Bakers appreciate the nuanced techniques required to achieve perfect balance between crumbly cake and smooth frosting.
Rich flavors and intricate layering make these cupcakes a standout among traditional dessert options.
Memories of childhood gatherings and celebratory moments often revolve around such delightful confections.
Mastering this recipe promises a delicious journey into the world of sweet creativity.

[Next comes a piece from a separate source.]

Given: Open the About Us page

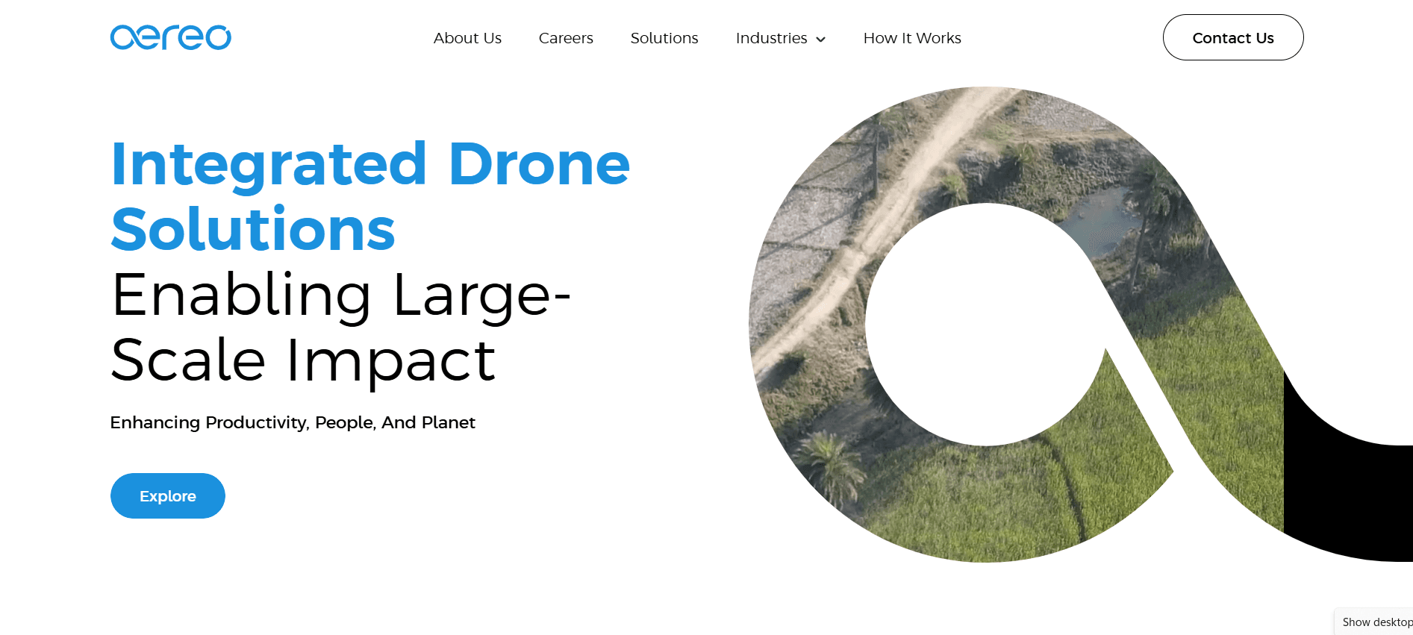Looking at the screenshot, I should tap(467, 38).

Bottom Cupcakes with a Surprise Layer
Ingredients That Build These Two-Tone Cupcakes
Dairy and Wet Ingredients:Dry Ingredients:Flavor Enhancers and Additional Ingredients:Step-by-Step for This Homemade Bottom Cupcakes
Step 1: Prepare Cream Cheese Filling
Gather soft cream cheese and let it sit at room temperature. Using a stand mixer, whip the cream cheese until light and fluffy. Add vanilla extract and mix thoroughly. Incorporate sugar, egg, and salt, blending until smooth. Gently fold in chocolate chips.
Step 2: Create Cupcake Workspace
Preheat oven to 350°F. Line muffin pan with paper liners. Ensure oven rack is positioned in the middle.
Step 3: Mix Dry Ingredients
Combine in a mixing bowl:Whisk ingredients until well blended.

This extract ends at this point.